“Don’t look out the window.”
She repeated this sentence over and over as twilight leaked its ink across southern Indiana.
“Don’t look out the window.”
It sounds like a good title for a drive-in horror movie, but actually this was our mother’s five-worded Christmas Eve mantra, which always began at 5:30 p.m.
“Don’t look out the window.”
My younger brother Patrick and I still butt-scooted our way toward the living room window, of course, inch by cautious inch, but mom’s voice always caused us to abort our mission before the living room curtain could be parted for a looksee.
Even from a different room, out of sight, she knew what we were doing. “Don’t look out the window,” she’d warn, hollering over Buck Owens and the Buckaroos’ “Santa Looked A Lot Like Daddy” playing on the stereo console. Dad always got a kick out of that song. It played 100 times that day, confounding me with its lyrics.
“Santa looked a lot like Daddy/Or Daddy looked a lot like him/It’s not the way I had him pictured/Santa was much too thin/Well he didn’t come down the chimney/So Mama must have let him in/Santa looked a lot like Daddy/Or Daddy looked a lot like him…”
There was a hidden message in that song. The wink-winks between adult relatives when it played told me so.
“Don’t look out the window.”
“Why can’t we?”
“He won’t come if you do. He’ll fly right over our house and take your toys to other girls and boys.”

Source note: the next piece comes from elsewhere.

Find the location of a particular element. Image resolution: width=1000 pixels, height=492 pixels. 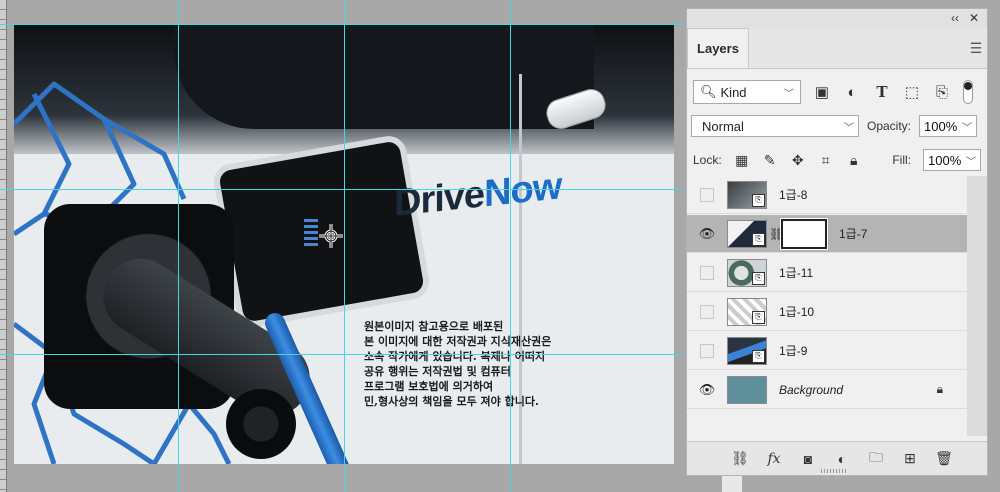

opacity-label: Opacity: is located at coordinates (890, 126).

It was torture being blocked from looking out the front picture window. We wanted to see Santa and his flying reindeer in action. As 6 p.m. drew closer, we were sequestered in the kitchen where we anxiously watched the wall clock. Before Santa came, we knew the phone would ring. It would be Grandpa Saalman pretending to be Santa. We knew it was Grandpa; it just sounded like him trying to sound like someone else. He was a lousy impersonator. Yes, we had been good that year, we told him. We recited our wish lists per his request even though it was too late for Santa to be asking such questions. It was Christmas Eve for Pete’s sake. We also knew it was impossible for Santa to be talking on the phone airborne en route from the North Pole. This was way before cell phones — even Santa’s elves lacked the imagination to dream up a sleigh phone.
We also knew that the arrival of Grandma and Grandpa Goffinet, plus some of our aunts and uncles, had to happen before Santa’s visit. We prayed they wouldn’t run out of beer before getting to our house, or they’d have to make a stop at T&R Liquor, preempting our Christmas. I doubt the Three Wise Men posed a similar dilemma. It was tradition for mom’s side of the family to arrive before Santa, their Stroh’s and Sterling in tow. They liked watching us get our gifts. Oddly, Uncle Bill and Aunt Bonnie were always missing from this gathering. It concerned me that Bill and Bonnie apparently didn’t care for Christmas.
Our house was one of the few I knew where Santa didn’t mind being seen in person. We actually sat on his lap, fielded the same questions asked of us by Grandpa Saalman mere minutes before and then Santa personally handed us our presents pulled from his huge cloth sack (the toys always what we wished for).
One year, though, he pulled a real zinger. He brought in a sack of twigs — the dreaded switches we were always warned about by our parents, usually beginning around Dec. 1. My heart dropped seeing those switches. That Christmas song was right after all. He does know if you’ve been bad or good. I had a summer flashback of me coaxing my brother to poop in his ball cap much to the amusement of our visiting cousins. Patrick saw the switches and burst into tears. The aunts and uncles, even our grandparents, laughed. Their laughing, fiendish faces reflected off the Christmas tree’s shiny glass ball ornaments — the worst holiday moment ever. This wasn’t Norman Rockwell; this was Norman Rockhell.
The bag of switches was just a big fat joke — though it made a lasting point. Ha. Ha. Ha. Ho. Ho. Ho. We were Punk’d decades before Punk’d existed. The real sack of toys, pulled from outside, cheered us up.
Santa never stayed long. There were many houses to visit. When the heels of his black boots exited through the doorway, mom would warn us once more, “Don’t look out the window,” depriving us of seeing the sled’s liftoff with Rudolph leading the way.
On my 11th Christmas, though, after Santa stepped outside and mom issued her final window warning, I noticed her preoccupation with installing batteries in one of Patrick’s gifts. So, naughty or nice no longer seemingly applicable, I looked out the front window. I saw Santa climb into the passenger side of my Uncle Bill’s big brown Buick. Aunt Bonnie was behind the wheel. Even now, I wish I had listened to my mom. Never look out the window.